設立当初、会社の成長は停滞。しかし、技術力を積み上げた
――会社の設立から『ルンバ』の発売まで12年かかりました。この間の経営は大変だったのでは?
「イエス。確かに会社に利益を生み出せない状態が長く続きました。ですが、産業用ロボットなどの開発により、技術力は養われました。当時、地球外探査を目的としたロボットは非常に大きなサイズで開発されていたのですが、アイロボットとして初めて作ったジンギスにより小型化に成功。その後、ロボットは壊れやすく、厳しい環境下では使えない、という常識を覆す研究にも着手しました。
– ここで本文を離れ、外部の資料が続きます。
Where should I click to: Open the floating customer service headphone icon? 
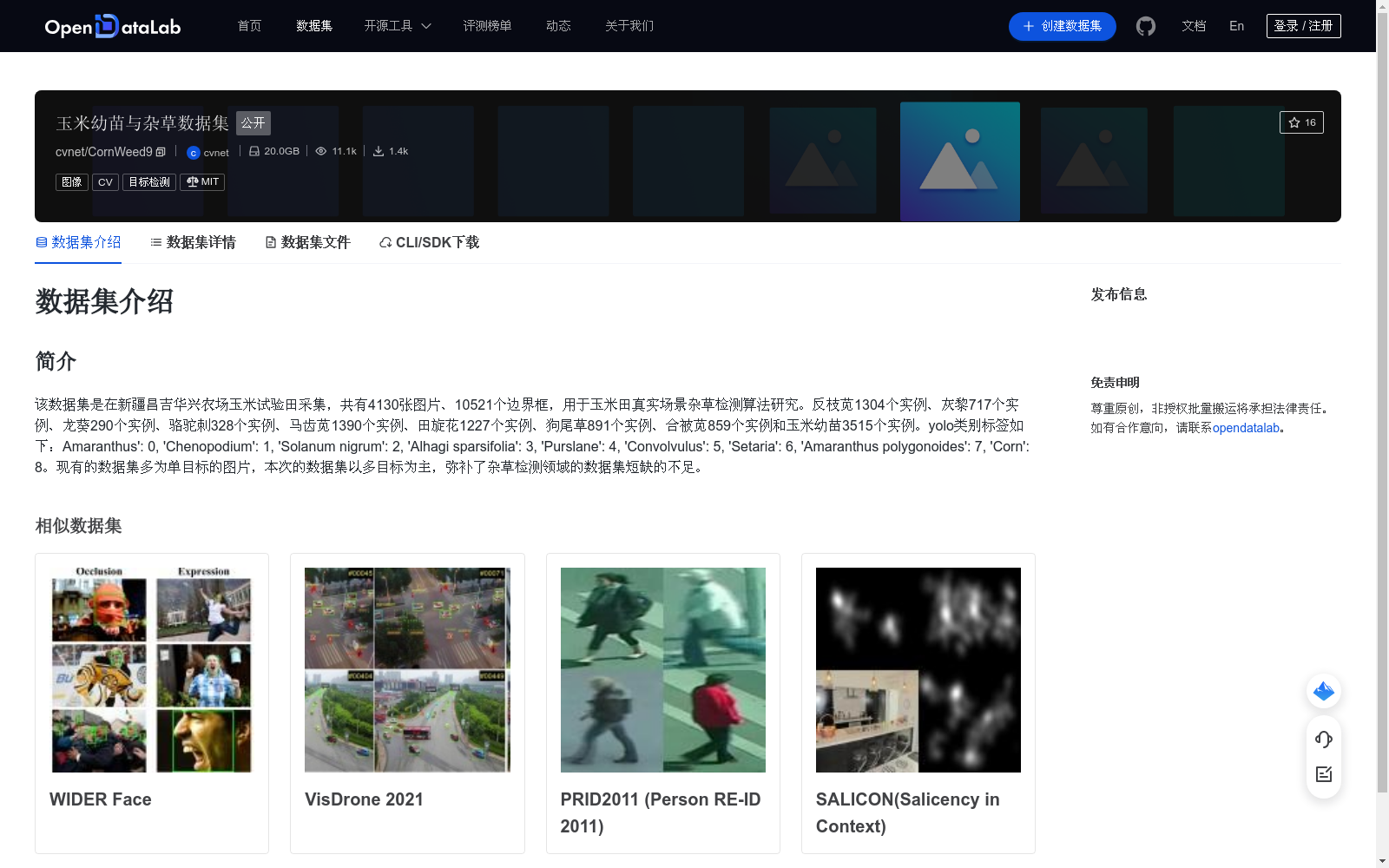pos(1323,740)
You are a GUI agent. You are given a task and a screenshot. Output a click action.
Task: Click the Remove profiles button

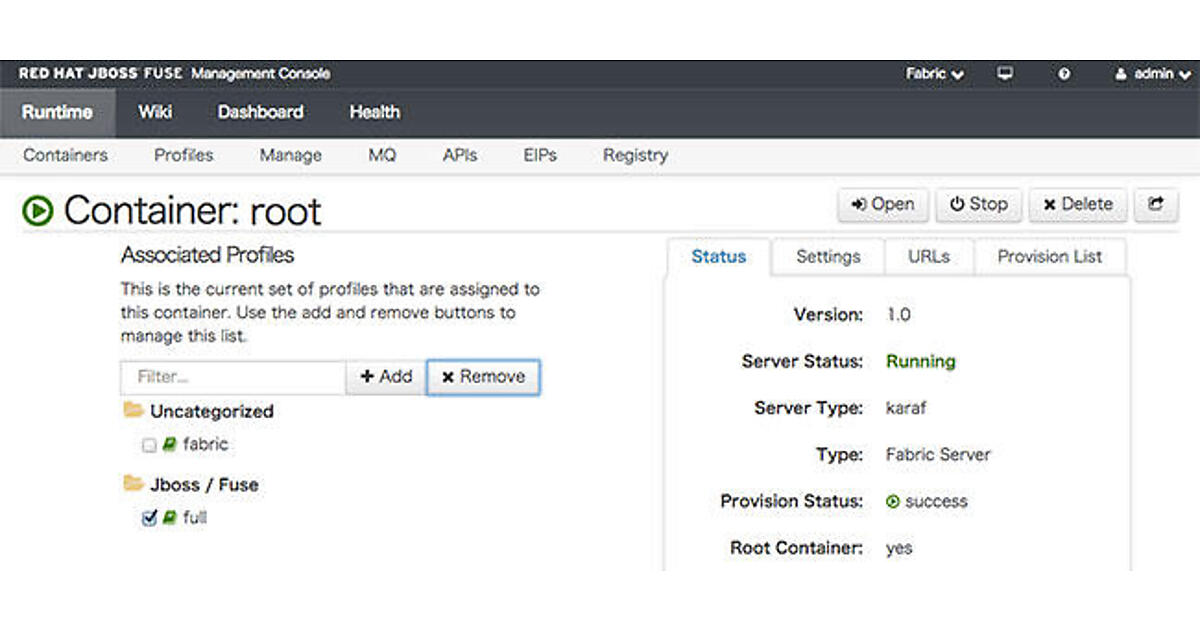coord(483,377)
それは『ファーストルック』というロボットで、危険地帯へ投げ入れて偵察することを目的としたものでした。5mの高さから落としても壊れず、着地後に自動で元の姿勢に戻り、階段を上ることもできるのです。このようなワクワクするようなロボットを作れたのはいい経験でしたね。ちなみに、ジンギスは、科学雑誌『ナショナルジオグラフィック』の表紙を飾ったんですよ!」
――でもビジネスがうまくいかないと、モチベーションをキープし続けるのが難しいですよね?
「我々は『社会に受け入れられるロボットを作ることに成功すれば、最終的にお金は入ってくるだろう』と考えていました。一番大事なミッションは大きな会社を作ることではなく、問題を解決できる実用的なロボットを現実にすることにありましたから。もし当時『お金を稼ぐこと』に注力していたら、1〜2年で倒産していたでしょうね」
どこに何があるのかを把握していた昔の研究室
「MIT時代のラボは、写真のように狭くて、自作のメカや計測器など、たくさん物を置いていました。散らかっているように見えるけど、結構、整理してあるんですよ(笑)」
2002年に発売された初代ルンバ
最も効率よく掃除ができると考えた円形のデザインを初代から採用。ネーミングは、ダンスの〝ルンバ〟のように踊りながら部屋を掃除するイメージから命名したという。